------ Recorded data

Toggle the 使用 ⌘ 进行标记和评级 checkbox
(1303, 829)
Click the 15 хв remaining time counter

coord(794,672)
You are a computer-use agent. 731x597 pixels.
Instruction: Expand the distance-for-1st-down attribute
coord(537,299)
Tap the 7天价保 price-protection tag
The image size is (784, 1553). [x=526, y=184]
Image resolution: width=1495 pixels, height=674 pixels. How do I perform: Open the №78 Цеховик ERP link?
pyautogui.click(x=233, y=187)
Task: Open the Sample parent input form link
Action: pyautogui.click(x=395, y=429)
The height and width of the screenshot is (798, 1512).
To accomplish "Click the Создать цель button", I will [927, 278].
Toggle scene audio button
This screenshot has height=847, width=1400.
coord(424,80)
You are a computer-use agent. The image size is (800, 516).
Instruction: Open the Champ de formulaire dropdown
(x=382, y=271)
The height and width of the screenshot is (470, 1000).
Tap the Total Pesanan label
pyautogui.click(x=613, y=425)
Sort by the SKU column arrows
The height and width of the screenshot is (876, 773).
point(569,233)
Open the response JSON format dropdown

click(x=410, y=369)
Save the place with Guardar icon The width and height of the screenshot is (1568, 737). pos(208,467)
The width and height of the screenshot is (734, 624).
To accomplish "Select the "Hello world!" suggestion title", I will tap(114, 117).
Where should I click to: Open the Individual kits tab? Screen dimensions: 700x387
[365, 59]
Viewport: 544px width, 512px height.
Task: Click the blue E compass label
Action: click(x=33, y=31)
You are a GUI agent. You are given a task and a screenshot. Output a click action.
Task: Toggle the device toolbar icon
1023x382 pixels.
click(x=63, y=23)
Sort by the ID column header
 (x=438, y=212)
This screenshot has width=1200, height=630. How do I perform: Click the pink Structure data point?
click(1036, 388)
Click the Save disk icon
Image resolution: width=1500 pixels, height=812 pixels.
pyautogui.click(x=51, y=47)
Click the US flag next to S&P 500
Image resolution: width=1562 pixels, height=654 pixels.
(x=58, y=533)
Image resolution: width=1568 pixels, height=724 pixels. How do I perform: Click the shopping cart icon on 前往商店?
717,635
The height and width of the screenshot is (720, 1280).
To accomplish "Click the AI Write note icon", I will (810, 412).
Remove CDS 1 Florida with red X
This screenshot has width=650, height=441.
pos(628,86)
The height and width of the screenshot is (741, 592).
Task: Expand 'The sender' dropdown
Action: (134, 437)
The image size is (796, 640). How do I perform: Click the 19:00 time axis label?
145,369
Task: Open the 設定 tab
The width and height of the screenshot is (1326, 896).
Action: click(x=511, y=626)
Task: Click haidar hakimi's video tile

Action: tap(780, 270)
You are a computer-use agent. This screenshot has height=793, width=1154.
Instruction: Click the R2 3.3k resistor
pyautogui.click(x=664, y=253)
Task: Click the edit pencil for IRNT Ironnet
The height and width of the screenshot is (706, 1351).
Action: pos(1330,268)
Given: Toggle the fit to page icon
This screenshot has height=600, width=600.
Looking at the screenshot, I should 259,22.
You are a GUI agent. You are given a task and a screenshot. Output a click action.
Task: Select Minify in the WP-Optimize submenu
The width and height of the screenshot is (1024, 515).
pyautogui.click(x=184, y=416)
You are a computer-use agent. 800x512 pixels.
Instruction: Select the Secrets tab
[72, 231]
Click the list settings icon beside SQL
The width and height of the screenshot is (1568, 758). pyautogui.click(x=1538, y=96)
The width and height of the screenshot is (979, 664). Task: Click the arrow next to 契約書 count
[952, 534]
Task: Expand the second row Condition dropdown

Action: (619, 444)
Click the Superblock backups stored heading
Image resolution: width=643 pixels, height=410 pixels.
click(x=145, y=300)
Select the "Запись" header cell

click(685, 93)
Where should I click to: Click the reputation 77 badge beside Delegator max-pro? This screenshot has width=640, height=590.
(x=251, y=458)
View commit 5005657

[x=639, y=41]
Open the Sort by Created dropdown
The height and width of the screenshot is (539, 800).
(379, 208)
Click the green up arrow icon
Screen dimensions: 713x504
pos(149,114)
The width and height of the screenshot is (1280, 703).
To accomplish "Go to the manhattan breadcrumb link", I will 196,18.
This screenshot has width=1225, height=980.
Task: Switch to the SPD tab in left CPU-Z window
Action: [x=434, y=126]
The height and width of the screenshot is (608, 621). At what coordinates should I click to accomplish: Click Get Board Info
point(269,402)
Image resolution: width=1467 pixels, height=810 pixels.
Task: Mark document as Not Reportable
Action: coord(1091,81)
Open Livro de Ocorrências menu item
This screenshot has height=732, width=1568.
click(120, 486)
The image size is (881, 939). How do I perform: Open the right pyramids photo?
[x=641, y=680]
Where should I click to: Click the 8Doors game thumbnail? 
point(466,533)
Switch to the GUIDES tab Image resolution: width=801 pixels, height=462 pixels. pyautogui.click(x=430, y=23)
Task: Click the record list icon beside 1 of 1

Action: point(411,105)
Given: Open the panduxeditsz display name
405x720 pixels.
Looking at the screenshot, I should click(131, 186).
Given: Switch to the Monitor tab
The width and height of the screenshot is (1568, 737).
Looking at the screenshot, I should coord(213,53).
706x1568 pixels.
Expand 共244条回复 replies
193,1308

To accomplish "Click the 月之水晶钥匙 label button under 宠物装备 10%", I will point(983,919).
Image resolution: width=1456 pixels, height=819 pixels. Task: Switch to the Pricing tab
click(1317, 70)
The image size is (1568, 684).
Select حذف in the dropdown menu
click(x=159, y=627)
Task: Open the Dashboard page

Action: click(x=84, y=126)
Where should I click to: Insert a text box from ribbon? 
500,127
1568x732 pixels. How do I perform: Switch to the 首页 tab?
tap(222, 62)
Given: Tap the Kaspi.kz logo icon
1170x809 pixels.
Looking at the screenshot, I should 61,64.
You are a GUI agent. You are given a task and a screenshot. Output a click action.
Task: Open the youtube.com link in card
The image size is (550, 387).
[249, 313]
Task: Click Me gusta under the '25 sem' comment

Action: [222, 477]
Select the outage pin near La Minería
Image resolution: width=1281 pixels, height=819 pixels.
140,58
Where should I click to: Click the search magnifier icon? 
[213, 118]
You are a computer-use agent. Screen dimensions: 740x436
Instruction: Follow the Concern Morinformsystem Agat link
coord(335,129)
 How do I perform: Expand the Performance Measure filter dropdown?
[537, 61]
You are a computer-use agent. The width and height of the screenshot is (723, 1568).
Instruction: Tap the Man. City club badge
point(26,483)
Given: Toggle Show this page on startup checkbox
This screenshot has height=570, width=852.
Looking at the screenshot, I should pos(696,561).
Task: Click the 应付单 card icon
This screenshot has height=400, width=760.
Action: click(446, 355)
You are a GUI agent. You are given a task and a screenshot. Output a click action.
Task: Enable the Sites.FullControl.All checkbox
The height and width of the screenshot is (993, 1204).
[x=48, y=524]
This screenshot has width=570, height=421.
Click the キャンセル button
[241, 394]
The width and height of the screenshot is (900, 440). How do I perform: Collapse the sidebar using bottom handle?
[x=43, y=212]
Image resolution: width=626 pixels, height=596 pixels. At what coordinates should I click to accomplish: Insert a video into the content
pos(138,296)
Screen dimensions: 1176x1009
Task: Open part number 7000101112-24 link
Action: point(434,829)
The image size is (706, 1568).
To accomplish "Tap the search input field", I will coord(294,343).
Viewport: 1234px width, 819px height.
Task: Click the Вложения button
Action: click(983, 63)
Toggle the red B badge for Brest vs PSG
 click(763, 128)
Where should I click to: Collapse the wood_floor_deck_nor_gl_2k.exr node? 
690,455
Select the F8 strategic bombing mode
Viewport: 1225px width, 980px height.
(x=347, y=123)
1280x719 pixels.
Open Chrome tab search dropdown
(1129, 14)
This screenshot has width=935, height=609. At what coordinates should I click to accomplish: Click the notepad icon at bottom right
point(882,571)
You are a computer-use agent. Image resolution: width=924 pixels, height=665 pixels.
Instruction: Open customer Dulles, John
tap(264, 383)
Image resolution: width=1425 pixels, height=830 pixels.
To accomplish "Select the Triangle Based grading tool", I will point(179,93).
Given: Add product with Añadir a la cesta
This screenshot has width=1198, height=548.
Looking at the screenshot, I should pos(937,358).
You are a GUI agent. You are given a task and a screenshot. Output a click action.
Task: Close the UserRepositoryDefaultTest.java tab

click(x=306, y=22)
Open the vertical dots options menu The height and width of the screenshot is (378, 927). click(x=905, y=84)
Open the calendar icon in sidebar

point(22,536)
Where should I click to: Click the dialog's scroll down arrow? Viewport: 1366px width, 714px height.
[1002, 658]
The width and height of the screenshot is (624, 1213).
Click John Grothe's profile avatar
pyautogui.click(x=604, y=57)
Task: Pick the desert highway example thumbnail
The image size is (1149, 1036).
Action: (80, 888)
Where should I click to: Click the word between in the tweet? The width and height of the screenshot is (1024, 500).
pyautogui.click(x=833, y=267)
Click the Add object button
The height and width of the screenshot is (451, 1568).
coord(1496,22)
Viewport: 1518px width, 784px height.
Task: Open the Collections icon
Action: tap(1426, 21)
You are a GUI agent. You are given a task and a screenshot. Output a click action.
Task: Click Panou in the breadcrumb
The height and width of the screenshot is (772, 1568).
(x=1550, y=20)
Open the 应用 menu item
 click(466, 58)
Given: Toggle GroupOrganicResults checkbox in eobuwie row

------------

• _Task directions_:
Reproduce exactly every line between the line with "Where should I click to: Click the word" and the last line of the records above, both included.

• _Response_:
Where should I click to: Click the word between in the tweet? The width and height of the screenshot is (1024, 500).
pyautogui.click(x=833, y=267)
Click the Add object button
The height and width of the screenshot is (451, 1568).
coord(1496,22)
Viewport: 1518px width, 784px height.
Task: Open the Collections icon
Action: tap(1426, 21)
You are a GUI agent. You are given a task and a screenshot. Output a click action.
Task: Click Panou in the breadcrumb
The height and width of the screenshot is (772, 1568).
(x=1550, y=20)
Open the 应用 menu item
 click(466, 58)
Given: Toggle GroupOrganicResults checkbox in eobuwie row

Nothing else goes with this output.